----- Article -----
Yours faithfully, By order of the Board Sino-Ocean Group Holding Limited Chung Kai Cheong Company Secretary

— 11 —

APPENDIX

The following is a summary of the principal terms of the New Share Option Scheme but does not form part of, nor was it intended to be, part of the New Share Option Scheme nor should it be taken as effecting the interpretation of the New Share Option Scheme:

1. Purpose of the New Share Option Scheme

The purpose of the New Share Option Scheme is to provide an incentive for employees and directors of our Group to work with commitment towards enhancing the value of our Company and the Shares for the benefit of our Shareholders and to compensate employees of our Group for their contribution based on their individual performance and that of our Company.

2. Participants of the New Share Option Scheme and the basis of determining the eligibility of the participants

The Board may from time to time grant options to Participants, including any permanent employees (i.e. who have signed employment contracts with the Company for one year or more) of the members of the Group, including without limitation, any directors, president, vice presidents and assistant presidents of our Company, heads of functional departments at our Company’s head office (general managers, deputy general managers and assistant general managers of such departments), senior managers (at or above the level of assistant general manager), key employees, and talents with certain special skills of subsidiaries or companies in which our Company holds 25% or more interests, and persons who have made significant contribution to the development of such companies, trustees appointed under any employee share/share option incentive scheme or in relation to the share options under the New Share Option Scheme, and such other persons as the Board determines to have contributed or will contribute to the development of the Company.

3. Status of the New Share Option Scheme

  • (a) Conditions of the New Share Option Scheme

The New Share Option Scheme shall take effect subject to the fulfillment of the Conditions.

(b) Life of the New Share Option Scheme

The New Share Option Scheme shall be valid and effective for 10 years from the Adoption Date on which the last of the Conditions is fulfilled (unless the New Share Option Scheme is terminated early in accordance with the provisions of the scheme), after which time no further option will be granted but the provisions of the New Share Option Scheme shall remain in full force and effect in all other respects.
-----
• Problems to solve
A. Translate this sentence from the share option scheme appendix into Spanish: "The New Share Option Scheme shall take effect subject to the fulfillment of the Conditions."
B. Continue the share option scheme appendix, starting after its final sentence.
----- Source material -----
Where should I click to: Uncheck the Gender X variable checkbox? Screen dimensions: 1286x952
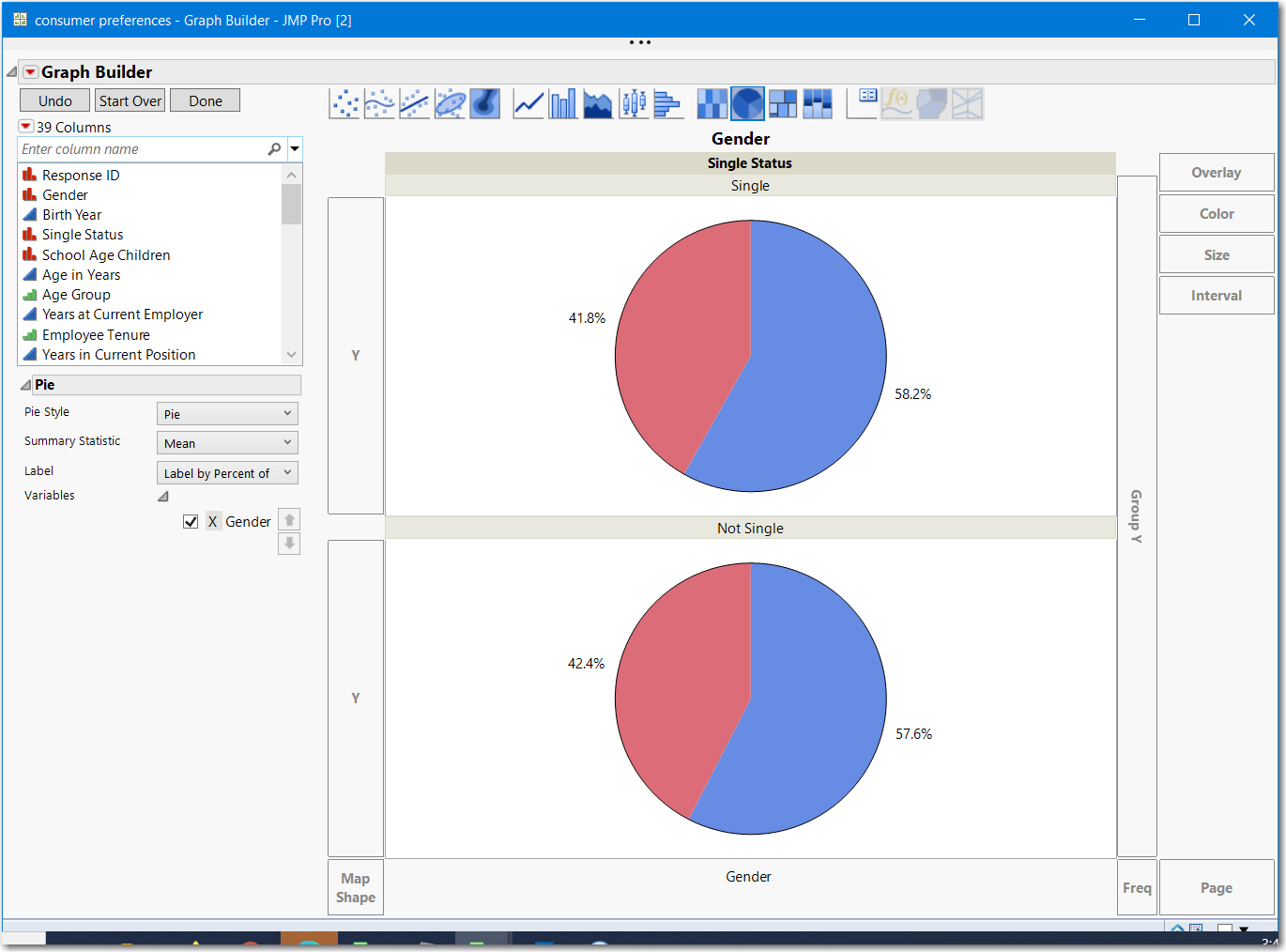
-----
• The answers
A. El Nuevo Plan de Opciones sobre Acciones entrará en vigor sujeto al cumplimiento de las Condiciones.

B.
4. Grant of options

  • (a) Making of offer

An offer of the grant of an option shall be made to a Participant by letter (‘‘ Offer Letter ’’) signed by the Company Secretary. The offer shall remain open for acceptance for a period of 21 days from the date on which it is made. Subject to the terms of the Offer Letter, there shall be no general performance target for the vesting or exercise of options.

— 12 —

APPENDIX

(b) Acceptance of an offer

An option shall be deemed to have been granted to (subject to certain restrictions in the New Share Option Scheme), and accepted by, the Grantee and to have taken effect upon the issue of an option certificate after the duplicate letter comprising acceptance of the option duly signed by the Grantee together with a remittance in favor of our Company of HK$1 by way of consideration for the grant of the option shall have been received by our Company on or before the last day for acceptance set out in paragraph 4(a) above or by such other date as our Company may agree depending on actual circumstances. The remittance is not in any circumstances refundable.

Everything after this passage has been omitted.